ACTIVITY: Please print exactly the lines from the line containing "This screenshot has" through the end of the data, no more, and keep pictures out of the copy.

◇ ◇ ◇ ◇ ◇ ◇ ◇

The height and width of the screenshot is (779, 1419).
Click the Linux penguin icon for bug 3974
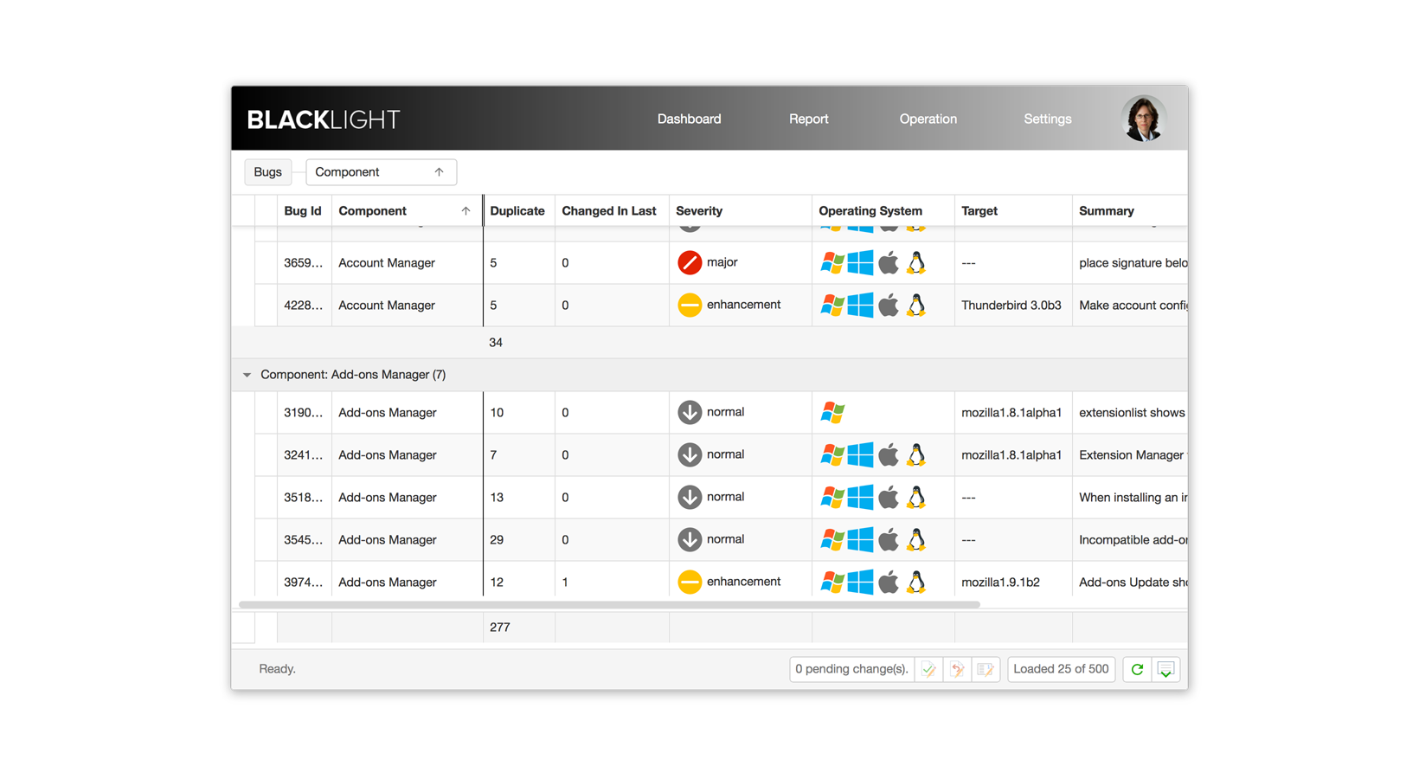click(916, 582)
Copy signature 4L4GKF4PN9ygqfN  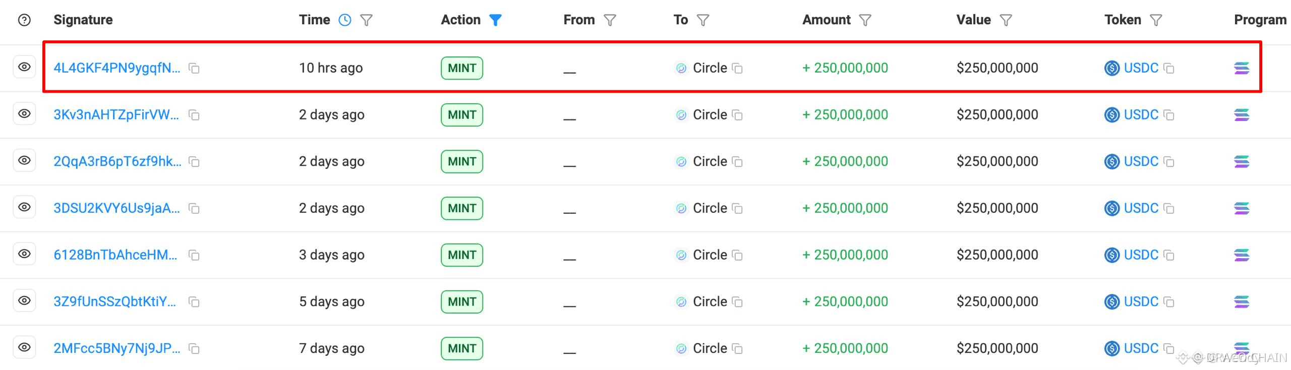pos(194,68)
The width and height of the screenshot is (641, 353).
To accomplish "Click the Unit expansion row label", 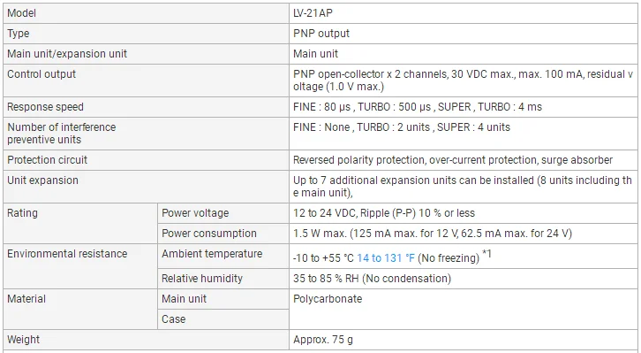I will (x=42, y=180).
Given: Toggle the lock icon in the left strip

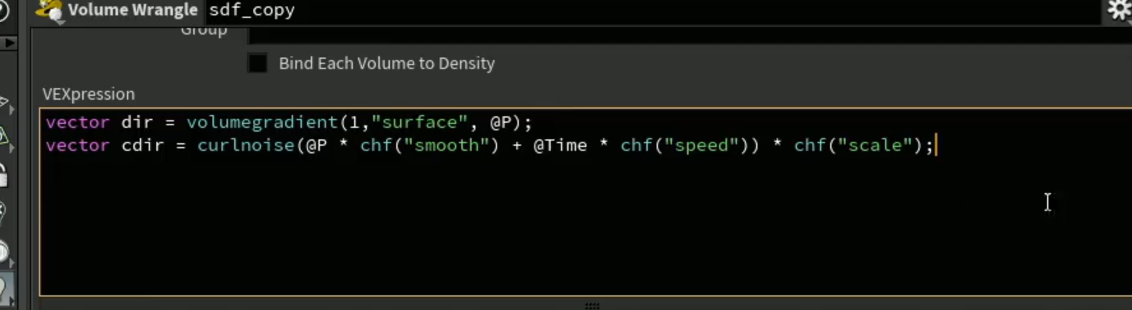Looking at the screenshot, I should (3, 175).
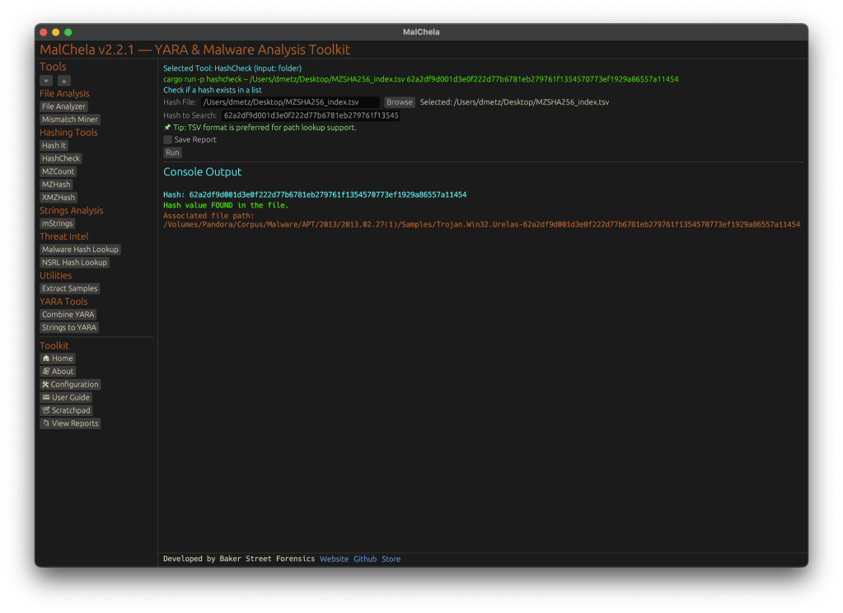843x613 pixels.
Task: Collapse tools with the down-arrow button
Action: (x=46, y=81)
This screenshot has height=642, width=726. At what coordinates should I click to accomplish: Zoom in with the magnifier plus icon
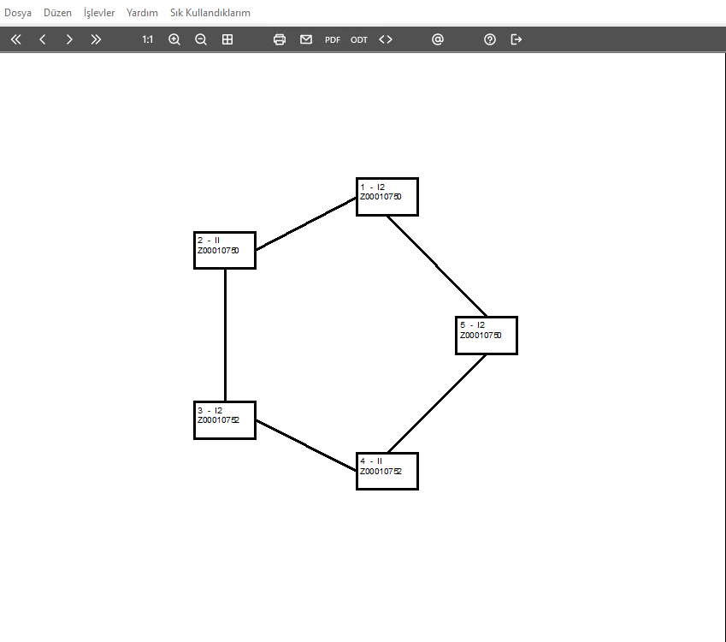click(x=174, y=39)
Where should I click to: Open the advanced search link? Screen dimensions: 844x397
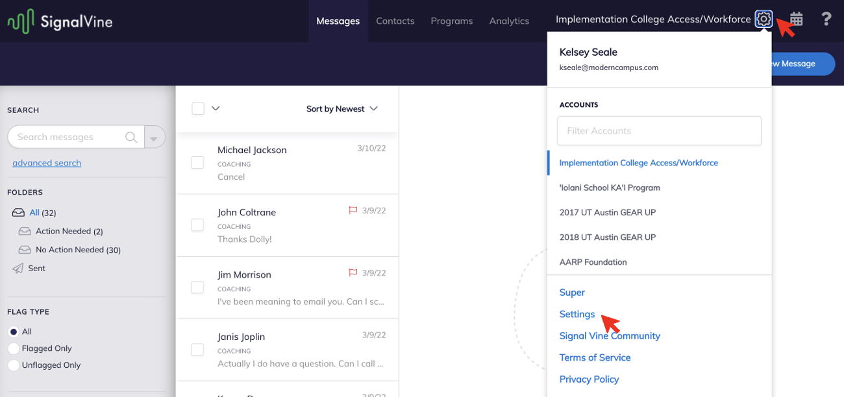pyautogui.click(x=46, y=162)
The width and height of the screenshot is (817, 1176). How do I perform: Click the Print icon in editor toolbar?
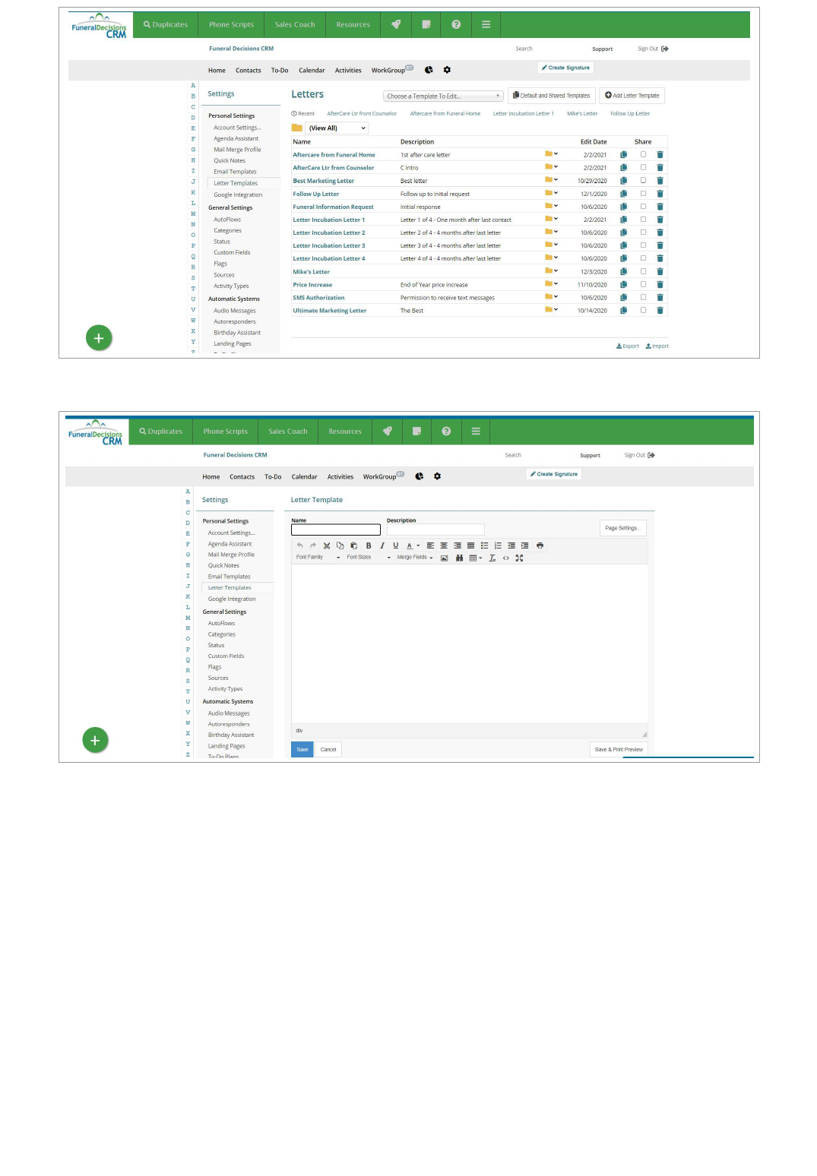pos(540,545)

◇ ◇ ◇ ◇ ◇ ◇ ◇

OUTPUT OF THE TASK:
This screenshot has height=642, width=726. At what coordinates should I click to accomplish: Zoom in with the magnifier plus icon
click(x=174, y=39)
Where should I click to: Open the advanced search link? Screen dimensions: 844x397
pyautogui.click(x=46, y=162)
The width and height of the screenshot is (817, 1176). How do I perform: Click the Print icon in editor toolbar?
pos(540,545)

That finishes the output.